Tax expense for the first half of this year amounted to $8.1 million compared to $1.1 million for the corresponding period last year. This was due partly to higher profits achieved in the current period as well as the exemption of tax in the corresponding 2021 period as a result of the Job Support Scheme. Consequently, the Group recorded a 5.0% reduction in net profit attributable to shareholders of $34.6 million.
SBS Transit CEO, Mr Cheng Siak Kian, said: “We are seeing a steady increase in rail ridership as more workers return to the workplace with the gradual easing of COVID-19 measures. However, it's still early days to say if ridership will recover to pre-COVID-19 levels due to hybrid work arrangements and we are closely monitoring the situation. Meanwhile, the tight labour market and the spike in energy prices remain as key challenges for our business. In spite of these, our commitment in operating reliable bus and train services for our passengers remains steadfast.” 

Operations Review:

  • Public Transport Services
    Revenue from the Public Transport Services Business, which comprises bus and rail services, increased by 14.3% or $89.1 million to $710.5 million, mainly contributed by higher rail ridership as well as higher service fees from higher fuel indexation which has been offset by lower mileage. Demand for rail services grew with average daily ridership increasing by double-digit – the North East Line grew by 14.6% to 445,000 passenger trips; the Downtown Line by 17.4% to 327,000 and the Sengkang Punggol LRT by 16.1% to 128,000. However, they have yet to reach pre-COVID-19 levels.
  • Other Commercial Services
    Revenue from Other Commercial Services increased by 13.0% or $2.5 million to $21.9 million for the first half-year due mainly to higher advertising revenue with the re-opening of the economy.

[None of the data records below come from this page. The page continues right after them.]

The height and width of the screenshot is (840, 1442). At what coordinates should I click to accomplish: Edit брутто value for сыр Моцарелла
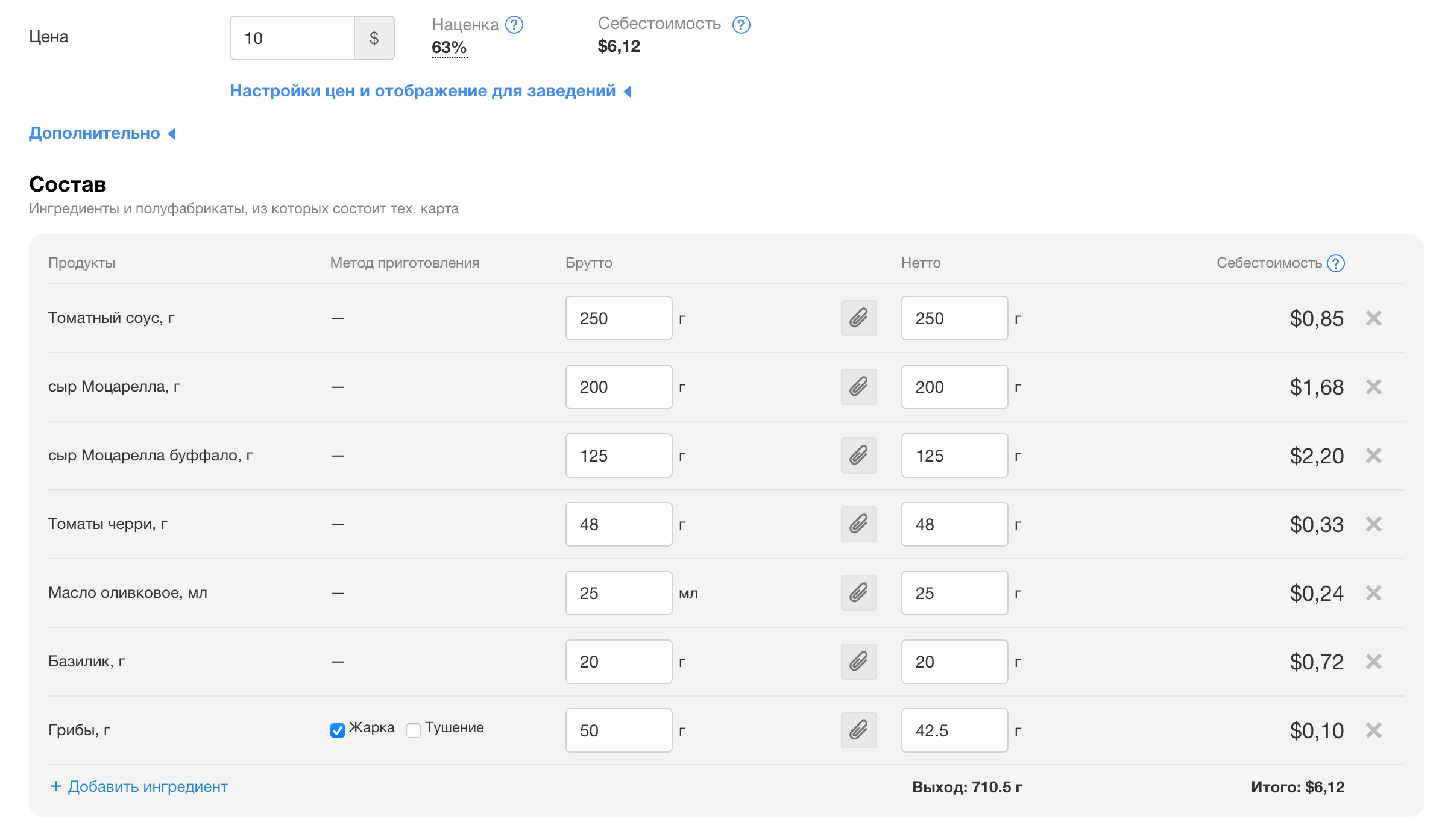(619, 387)
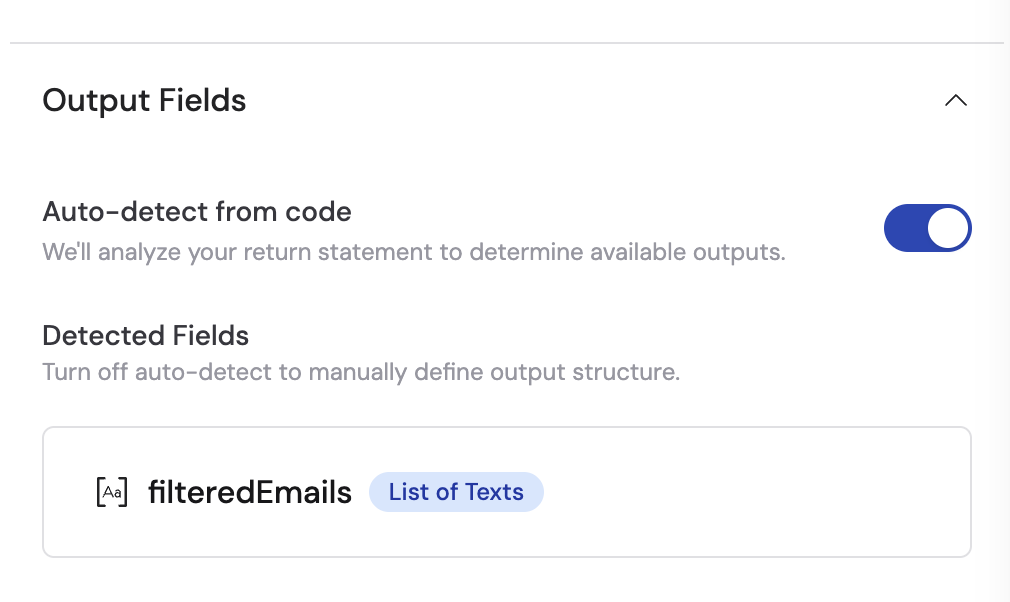The height and width of the screenshot is (602, 1010).
Task: Toggle auto-detect to manually define outputs
Action: [927, 228]

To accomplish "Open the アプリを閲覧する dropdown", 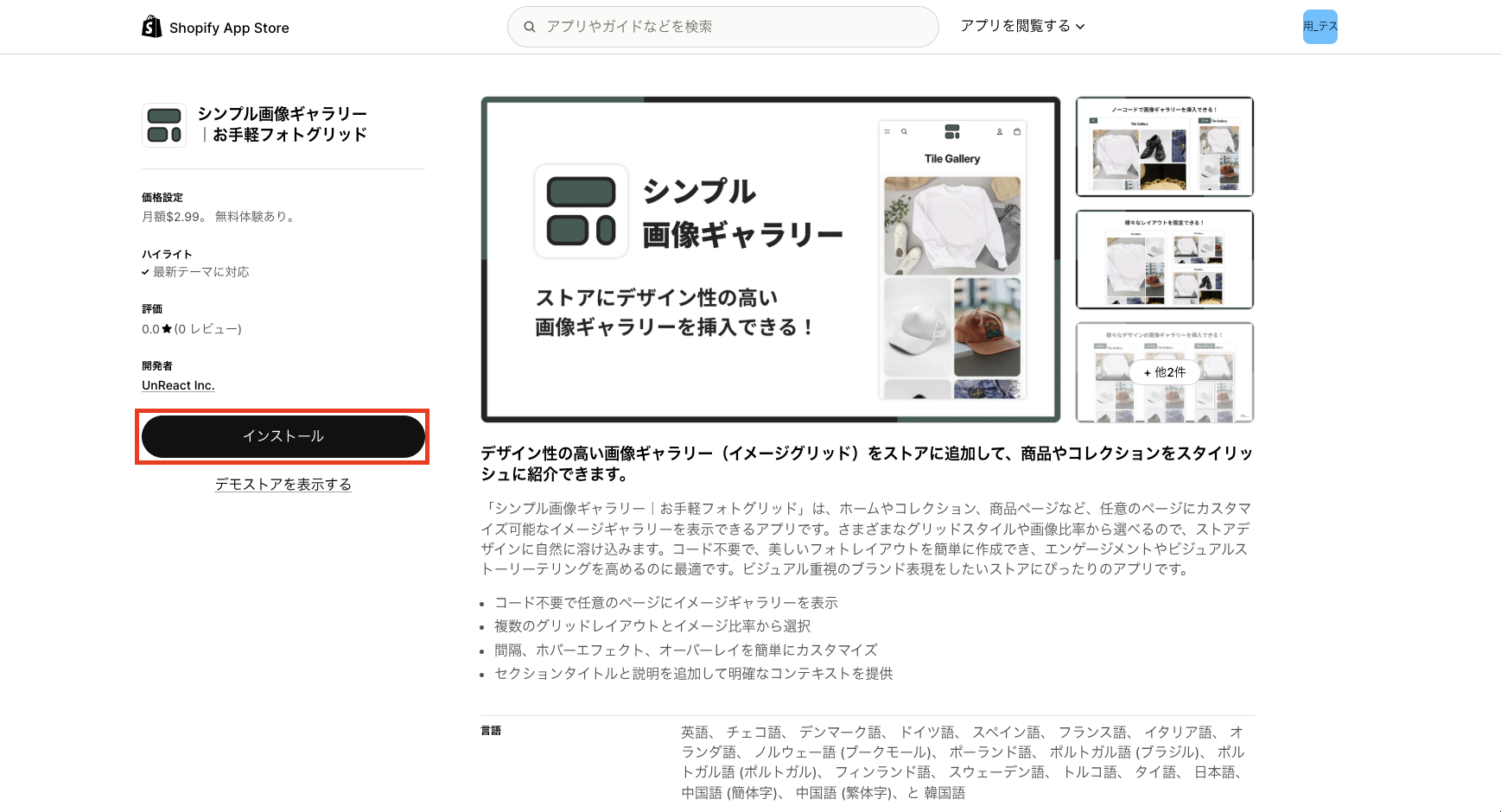I will pyautogui.click(x=1016, y=26).
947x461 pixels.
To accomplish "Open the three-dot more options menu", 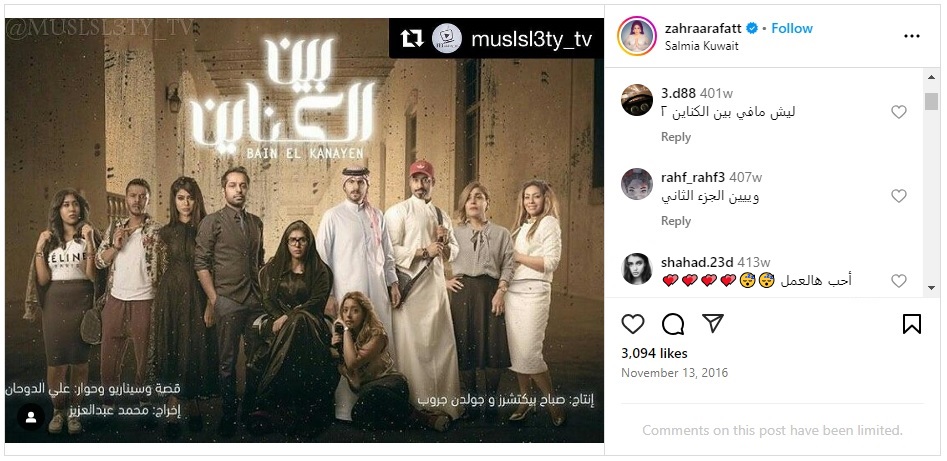I will [911, 36].
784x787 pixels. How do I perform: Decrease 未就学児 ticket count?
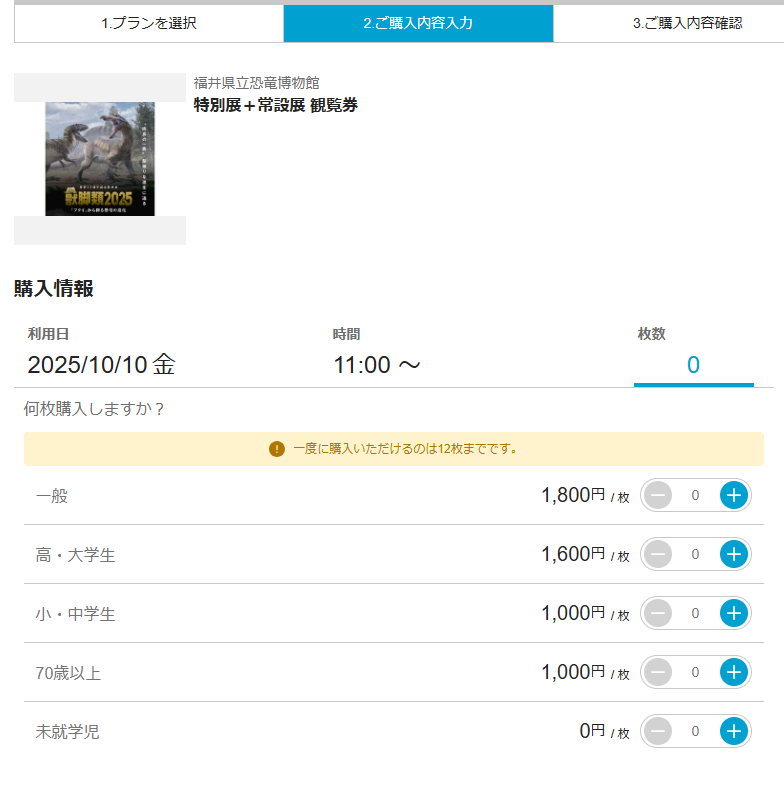tap(658, 731)
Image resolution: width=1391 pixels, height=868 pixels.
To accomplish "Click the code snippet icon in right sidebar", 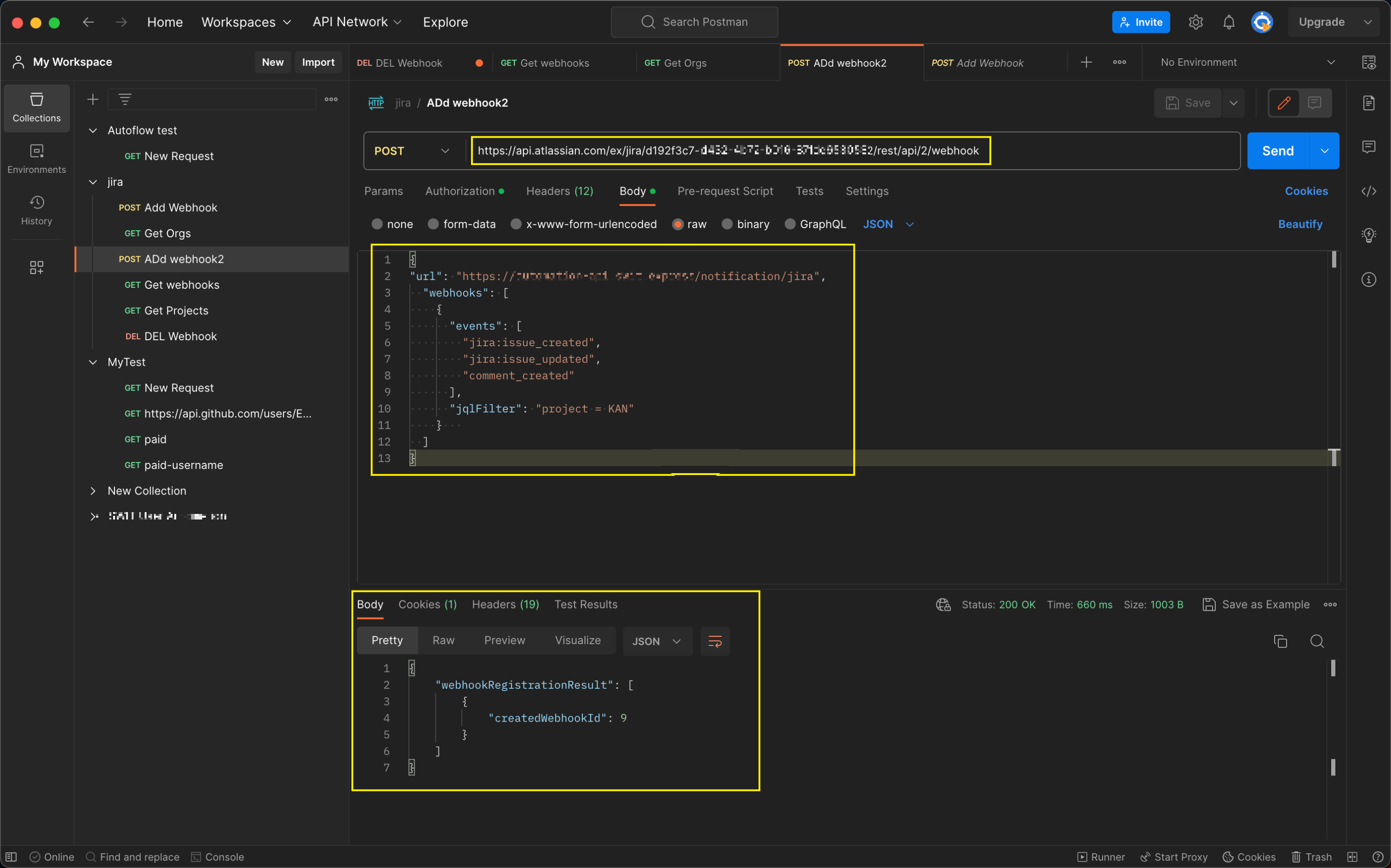I will 1369,191.
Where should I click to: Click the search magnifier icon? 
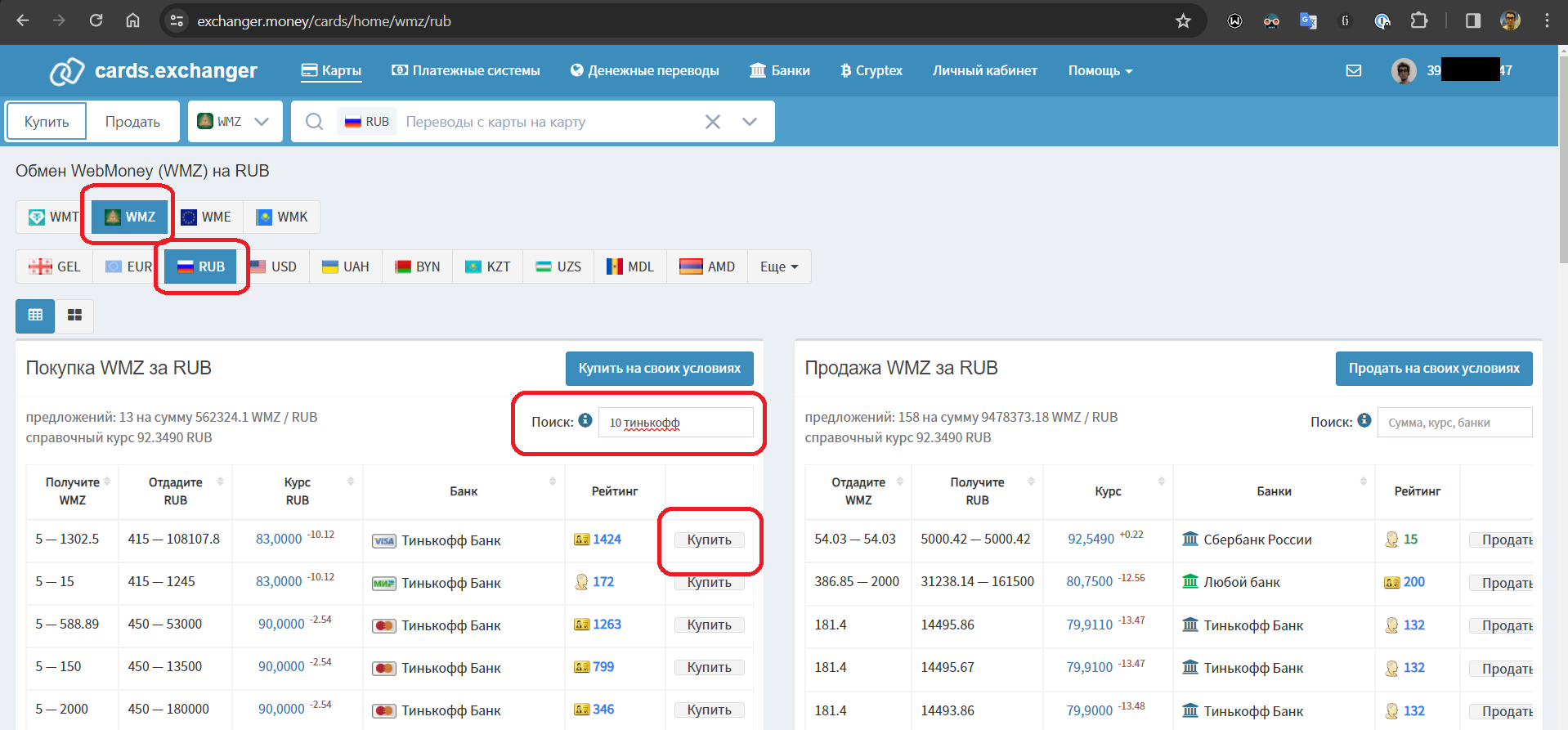pyautogui.click(x=314, y=122)
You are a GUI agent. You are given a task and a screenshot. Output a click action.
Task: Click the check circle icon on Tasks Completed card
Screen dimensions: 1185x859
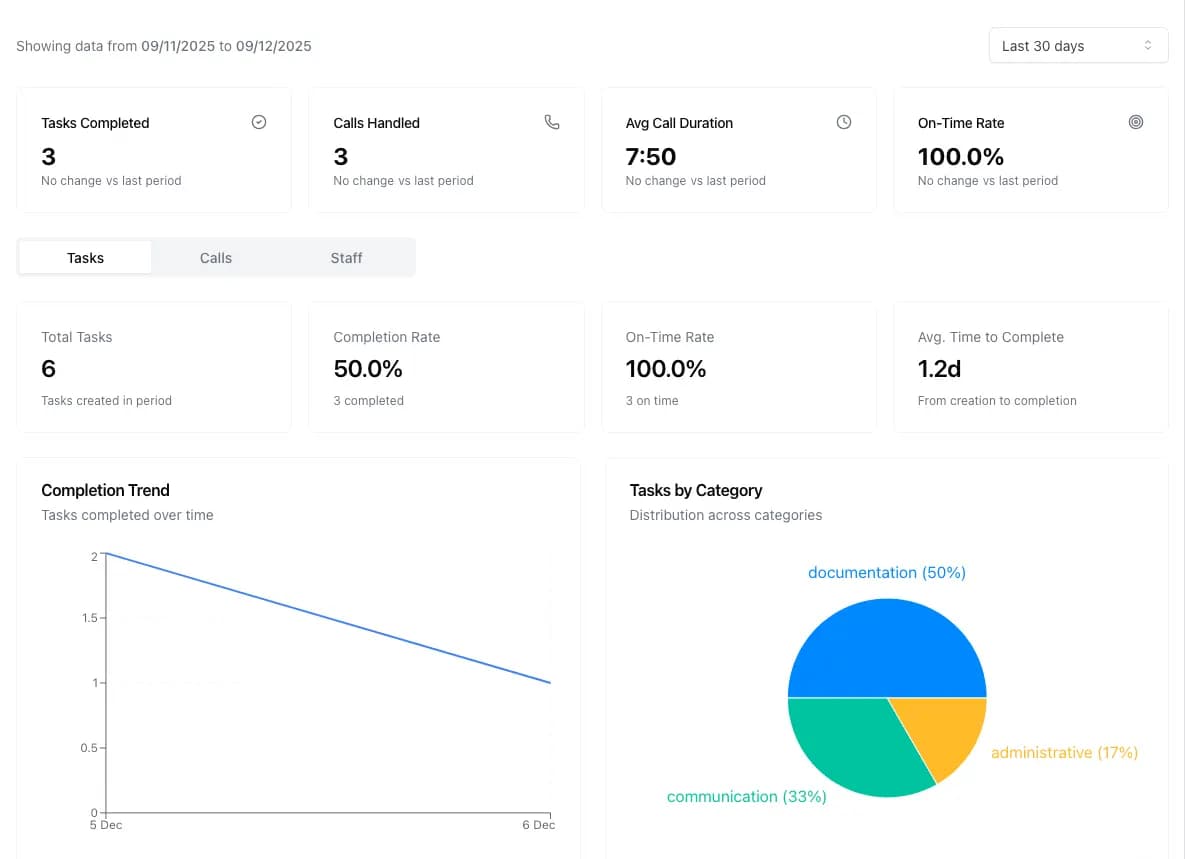pos(259,121)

A tax-exempt one-tier interim dividend of 5.45 cents per ordinary share has been declared, representing a payout ratio of 49.1%.

With the easing of the COVID-19 restrictions, we have seen an uptick in activity levels as the workforce returns to the office and nightlife resumes. However, with hybrid work arrangements continuing, we are uncertain if rail ridership will recover to pre-COVID-19 levels. Revenue from the bus business will be reduced come 1 September 2022 as the extension of five negotiated bus packages (Bedok, Tampines, Serangoon-Eunos, Clementi and Bishan-Toa Payoh) will be based on revised lower service fees. On the other hand, revenue from other commercial services is expected to further improve. 
The Group will continue to face rising costs with global inflationary pressures expected. Manpower cost is expected to be higher with increased wages in a tight labour market coupled with the absence of the Government’s Job Support Scheme. The elevated energy prices, which have almost doubled in the first-half of the year, are expected to continue to add to our cost pressures.